报告主题:Aspect-Oriented Syntax Network for Aspect-Based Sentiment Analysis
报告摘要:Aspect-based sentiment analysis aims to determine the sentimental polarity towards a specific aspect in reviews or comments. Recent attempts mostly adopt attention-based mechanisms to link opinion words to their respective aspects in an implicit way. However, due to the tangle of multiple aspects or opinion words occurred in one sentence, the models often mix up the linkages.

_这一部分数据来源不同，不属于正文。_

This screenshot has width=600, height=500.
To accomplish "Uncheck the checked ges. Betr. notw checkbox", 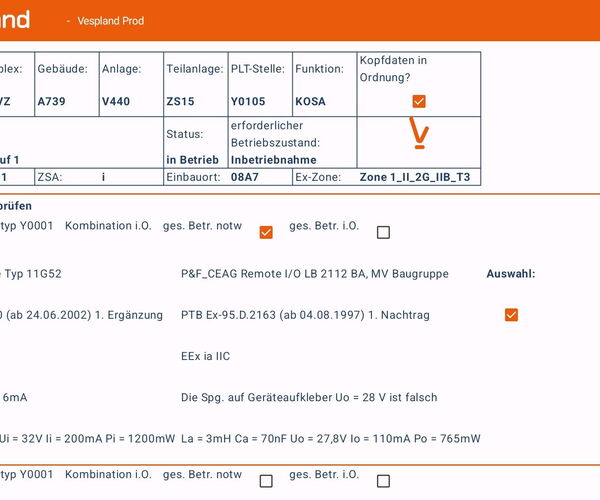I will [x=266, y=232].
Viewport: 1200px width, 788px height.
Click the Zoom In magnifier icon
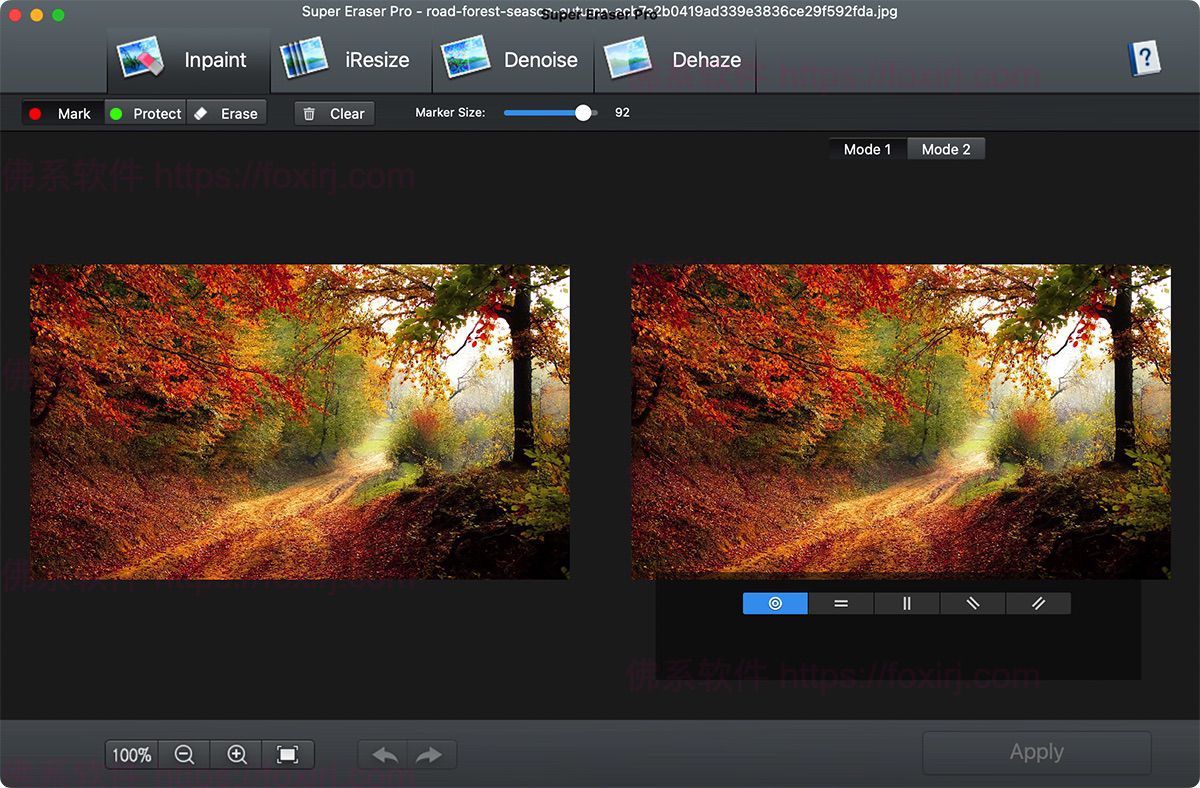[x=236, y=754]
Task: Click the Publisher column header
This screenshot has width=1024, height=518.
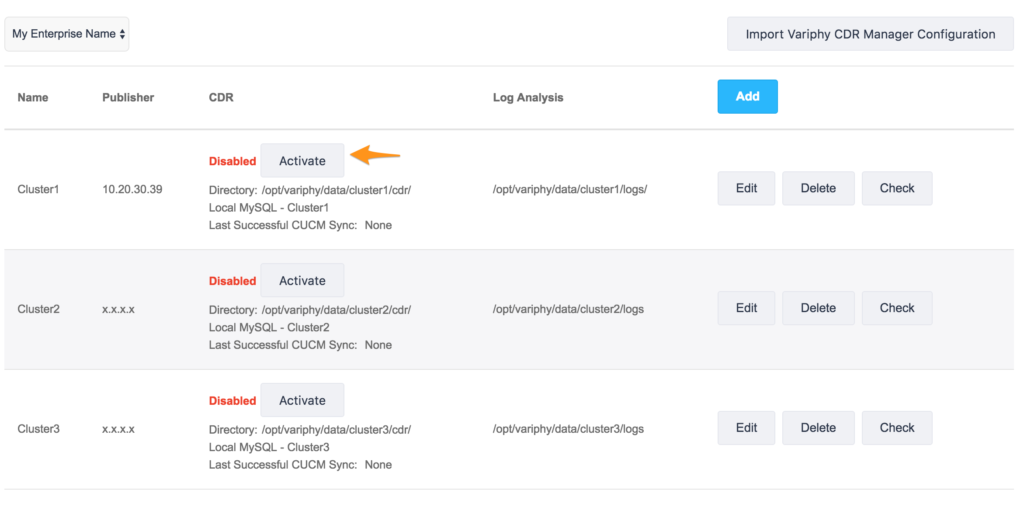Action: [x=128, y=97]
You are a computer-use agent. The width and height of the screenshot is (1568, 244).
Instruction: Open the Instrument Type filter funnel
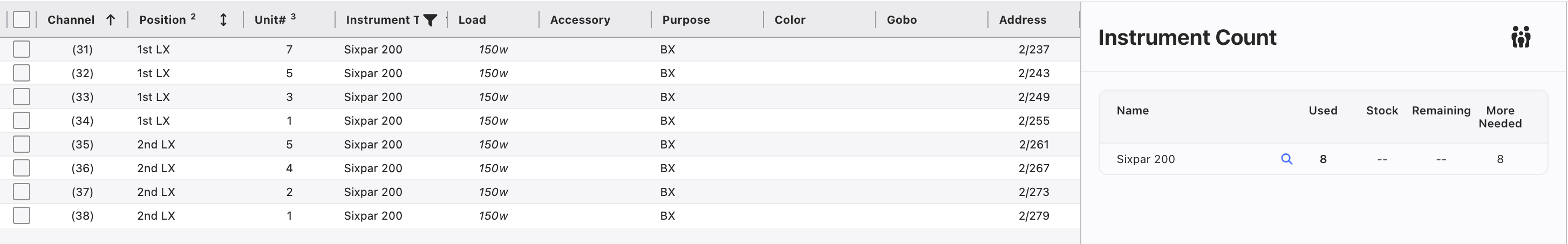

In this paper, we propose to encode sentence syntax explicitly to improve the effect of the linkages. We define an aspect-oriented dependency tree structure, which is reshaped and pruned from an ordinary parse tree, to express useful syntax information. The new tree is then encoded into a multifaceted syntax network, to be used in combination with attention-based models for prediction. Experimental results on three datasets from SemEval 2014 and Twitter show that, with our syntax network, the aspect-sentiment linkages can be better established and the attention-based models are substantially improved as a result.
嘉宾简介:权小军,教授,博士生导师。先后于中国科学技术大学计算机系、香港城市大学计算机系、美国罗格斯大学商学院、美国普渡大学计算机系、香港城市大学语言学与翻译系、新加坡科技研究局资讯通信研究院从事自然语言处理、文本挖掘和机器学习的研究工作,在国际知名期刊和会议如IEEE T-PAMI,ACM TOIS,ACL,IJCAI,SIGIR等发表论文30余篇。权小军2012年毕业于香港城市大学,获博士学位,回国前就职于新加坡科技研究局资讯通信研究院,任研究科学家,期间除从事相关方向的基础研究外,也同工业界紧密合作探索研究成果的应用。